Records for the exercise
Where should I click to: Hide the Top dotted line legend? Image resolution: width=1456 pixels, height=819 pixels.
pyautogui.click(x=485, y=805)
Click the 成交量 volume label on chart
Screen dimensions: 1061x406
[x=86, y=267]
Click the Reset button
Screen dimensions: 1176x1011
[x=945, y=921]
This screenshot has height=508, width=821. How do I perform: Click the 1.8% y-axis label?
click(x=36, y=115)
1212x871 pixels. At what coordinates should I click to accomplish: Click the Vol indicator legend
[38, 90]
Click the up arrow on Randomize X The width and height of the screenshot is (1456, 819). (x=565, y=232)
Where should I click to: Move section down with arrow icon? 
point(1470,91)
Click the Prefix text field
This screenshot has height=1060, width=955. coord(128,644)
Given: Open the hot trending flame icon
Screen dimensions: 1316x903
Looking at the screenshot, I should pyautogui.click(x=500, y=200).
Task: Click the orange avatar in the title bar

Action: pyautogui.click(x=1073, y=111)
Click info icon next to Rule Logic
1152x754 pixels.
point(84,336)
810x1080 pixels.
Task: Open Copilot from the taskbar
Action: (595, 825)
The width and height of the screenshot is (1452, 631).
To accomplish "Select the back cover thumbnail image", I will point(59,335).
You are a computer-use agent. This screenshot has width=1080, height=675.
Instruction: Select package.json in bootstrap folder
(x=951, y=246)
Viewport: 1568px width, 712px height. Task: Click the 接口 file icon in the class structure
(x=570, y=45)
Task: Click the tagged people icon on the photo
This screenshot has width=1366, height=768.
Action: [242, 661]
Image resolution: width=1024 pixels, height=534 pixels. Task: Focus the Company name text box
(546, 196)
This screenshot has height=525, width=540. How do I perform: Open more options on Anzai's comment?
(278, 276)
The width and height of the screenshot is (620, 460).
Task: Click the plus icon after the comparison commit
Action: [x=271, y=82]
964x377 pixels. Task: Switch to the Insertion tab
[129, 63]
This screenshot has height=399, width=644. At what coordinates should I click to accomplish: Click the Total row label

Short problem
Update the records above by changing each instance of "Where should I click to" to "What should I click to" and leaving every other part of the lines as it is.

Solution to the exercise
What should I click to: Hide the Top dotted line legend? Image resolution: width=1456 pixels, height=819 pixels.
pyautogui.click(x=485, y=805)
Click the 成交量 volume label on chart
Screen dimensions: 1061x406
[x=86, y=267]
Click the Reset button
Screen dimensions: 1176x1011
[x=945, y=921]
This screenshot has height=508, width=821. How do I perform: Click the 1.8% y-axis label?
click(x=36, y=115)
1212x871 pixels. At what coordinates should I click to accomplish: Click the Vol indicator legend
[38, 90]
Click the up arrow on Randomize X The width and height of the screenshot is (1456, 819). (x=565, y=232)
What should I click to: Move section down with arrow icon? 
point(1470,91)
Click the Prefix text field
This screenshot has height=1060, width=955. coord(128,644)
Given: Open the hot trending flame icon
Screen dimensions: 1316x903
Looking at the screenshot, I should pyautogui.click(x=500, y=200).
Task: Click the orange avatar in the title bar

Action: pyautogui.click(x=1073, y=111)
Click info icon next to Rule Logic
1152x754 pixels.
point(84,336)
810x1080 pixels.
Task: Open Copilot from the taskbar
Action: (595, 825)
The width and height of the screenshot is (1452, 631).
To accomplish "Select the back cover thumbnail image", I will point(59,335).
You are a computer-use agent. This screenshot has width=1080, height=675.
Instruction: Select package.json in bootstrap folder
(x=951, y=246)
Viewport: 1568px width, 712px height. Task: Click the 接口 file icon in the class structure
(x=570, y=45)
Task: Click the tagged people icon on the photo
This screenshot has width=1366, height=768.
Action: [242, 661]
Image resolution: width=1024 pixels, height=534 pixels. Task: Focus the Company name text box
(546, 196)
This screenshot has height=525, width=540. How do I perform: Open more options on Anzai's comment?
(278, 276)
The width and height of the screenshot is (620, 460).
Task: Click the plus icon after the comparison commit
Action: [x=271, y=82]
964x377 pixels. Task: Switch to the Insertion tab
[129, 63]
This screenshot has height=399, width=644. At what coordinates should I click to accomplish: Click the Total row label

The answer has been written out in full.